Text section »
::::::

Web 2.0: nice start
March 12th, 2007 by Hugh KennedyAccording to a recent piece in The Economist, Tim Berners-Lee, the real founder of the Internet, considers Web 2.0 to be a nice name for some Web publishing tools, but on the whole a lot of what he tried to build into the Web 16 years ago, in 1991. To quote the nicest guy on the net, “The web was designed so every user could be a contributor. That sort of participation was the whole idea and was there from the start.” So now that we’ve reached adolescence together, what’s next?

::::::

(Source records)

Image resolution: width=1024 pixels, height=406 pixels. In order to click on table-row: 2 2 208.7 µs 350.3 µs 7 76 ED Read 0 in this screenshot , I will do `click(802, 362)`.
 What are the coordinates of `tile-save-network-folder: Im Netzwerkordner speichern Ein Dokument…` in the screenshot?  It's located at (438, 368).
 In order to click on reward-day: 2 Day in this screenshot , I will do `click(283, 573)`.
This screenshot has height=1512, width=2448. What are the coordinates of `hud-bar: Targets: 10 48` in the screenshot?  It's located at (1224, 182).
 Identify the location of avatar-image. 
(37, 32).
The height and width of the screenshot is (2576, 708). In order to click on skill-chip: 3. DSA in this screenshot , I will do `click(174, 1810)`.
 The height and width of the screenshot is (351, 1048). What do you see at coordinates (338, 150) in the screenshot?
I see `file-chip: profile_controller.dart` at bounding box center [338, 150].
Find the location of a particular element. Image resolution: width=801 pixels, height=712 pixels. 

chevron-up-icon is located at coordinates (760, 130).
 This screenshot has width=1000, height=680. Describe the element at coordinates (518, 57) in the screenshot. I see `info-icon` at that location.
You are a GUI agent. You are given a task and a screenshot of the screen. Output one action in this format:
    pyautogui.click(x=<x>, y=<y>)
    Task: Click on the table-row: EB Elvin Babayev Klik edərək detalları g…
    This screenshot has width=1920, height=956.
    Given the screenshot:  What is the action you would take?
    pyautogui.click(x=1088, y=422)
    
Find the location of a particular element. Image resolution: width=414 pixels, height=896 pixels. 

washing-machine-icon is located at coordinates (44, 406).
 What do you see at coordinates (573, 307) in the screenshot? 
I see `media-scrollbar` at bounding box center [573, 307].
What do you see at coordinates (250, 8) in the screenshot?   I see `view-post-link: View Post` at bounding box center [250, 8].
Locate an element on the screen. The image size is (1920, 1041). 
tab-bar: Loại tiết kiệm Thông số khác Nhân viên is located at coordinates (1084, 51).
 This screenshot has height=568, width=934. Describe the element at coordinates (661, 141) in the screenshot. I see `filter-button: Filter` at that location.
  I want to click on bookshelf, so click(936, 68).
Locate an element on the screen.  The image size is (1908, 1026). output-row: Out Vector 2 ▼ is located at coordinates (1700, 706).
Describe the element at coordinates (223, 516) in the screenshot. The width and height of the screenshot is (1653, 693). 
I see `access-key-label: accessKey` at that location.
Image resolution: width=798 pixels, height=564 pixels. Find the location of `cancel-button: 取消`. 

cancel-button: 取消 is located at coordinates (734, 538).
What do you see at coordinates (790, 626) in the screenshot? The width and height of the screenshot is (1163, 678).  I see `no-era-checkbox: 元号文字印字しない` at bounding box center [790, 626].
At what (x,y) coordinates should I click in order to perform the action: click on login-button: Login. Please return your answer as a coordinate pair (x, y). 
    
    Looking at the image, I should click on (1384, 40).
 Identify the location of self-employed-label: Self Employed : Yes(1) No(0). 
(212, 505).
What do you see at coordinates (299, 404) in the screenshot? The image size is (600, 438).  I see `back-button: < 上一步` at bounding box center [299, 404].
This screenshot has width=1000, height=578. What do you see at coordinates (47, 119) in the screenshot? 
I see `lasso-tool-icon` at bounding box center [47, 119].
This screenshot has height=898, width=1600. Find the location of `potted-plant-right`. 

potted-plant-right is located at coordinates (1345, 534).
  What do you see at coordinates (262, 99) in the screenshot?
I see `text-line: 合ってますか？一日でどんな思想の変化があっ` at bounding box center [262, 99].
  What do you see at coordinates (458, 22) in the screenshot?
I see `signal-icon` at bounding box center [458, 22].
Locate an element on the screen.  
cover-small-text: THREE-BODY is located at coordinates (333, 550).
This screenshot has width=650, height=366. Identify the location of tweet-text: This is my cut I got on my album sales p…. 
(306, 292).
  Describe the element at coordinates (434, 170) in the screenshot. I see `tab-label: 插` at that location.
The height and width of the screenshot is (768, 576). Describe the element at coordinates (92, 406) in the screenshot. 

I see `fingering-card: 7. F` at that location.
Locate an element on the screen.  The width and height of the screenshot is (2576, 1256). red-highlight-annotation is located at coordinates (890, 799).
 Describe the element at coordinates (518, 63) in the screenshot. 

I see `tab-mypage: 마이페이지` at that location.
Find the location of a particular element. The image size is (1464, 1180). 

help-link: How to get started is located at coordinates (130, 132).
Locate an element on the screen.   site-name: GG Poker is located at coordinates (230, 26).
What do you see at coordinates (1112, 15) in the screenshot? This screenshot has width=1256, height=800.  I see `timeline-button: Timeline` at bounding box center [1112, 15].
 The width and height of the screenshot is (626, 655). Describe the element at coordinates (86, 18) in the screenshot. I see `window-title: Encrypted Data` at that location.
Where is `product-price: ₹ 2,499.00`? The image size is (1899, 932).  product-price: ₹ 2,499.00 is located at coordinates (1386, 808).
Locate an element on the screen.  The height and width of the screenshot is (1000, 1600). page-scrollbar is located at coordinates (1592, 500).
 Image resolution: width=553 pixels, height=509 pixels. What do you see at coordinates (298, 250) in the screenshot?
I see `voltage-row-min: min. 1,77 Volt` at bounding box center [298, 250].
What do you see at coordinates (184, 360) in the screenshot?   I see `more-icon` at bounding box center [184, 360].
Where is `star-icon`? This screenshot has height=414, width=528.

::::::

Exercise » Write the next part of the blog post about Web 2.0, picking up after its closing question. The listing isn't needed here.

Solved exercise »
Where Berners-Lee sees the real excitement these days is mobile computing: bringing a standard, UI-friendly version of the Web over phones and therein serving the next billion users in places like Asia (11% Web access) and Africa (4% Web access). The time may be ripe, though as I write this I sit in the former home of Adesemi, a failed company set on bringing mobile access to Africa, and still hold a ripe memory of trying to access Verizon’s Web site on my mobile yesterday when it refused to acknowledge the time change. Navigating around on a Web site not optimized for the small screen is like trying to read the name of an ocean liner as it passes ten feet in front of you. Perhaps the rise of the semantic Web, Berners-Lee’s other big quest, will help all of our chipsets pull the right information and make sense of it, even pull connections from across genomic databases that are today siloed from each other. “Vague,” to quote his boss’s marginalia on the proposal at CERN that later became the Web, “but exciting.”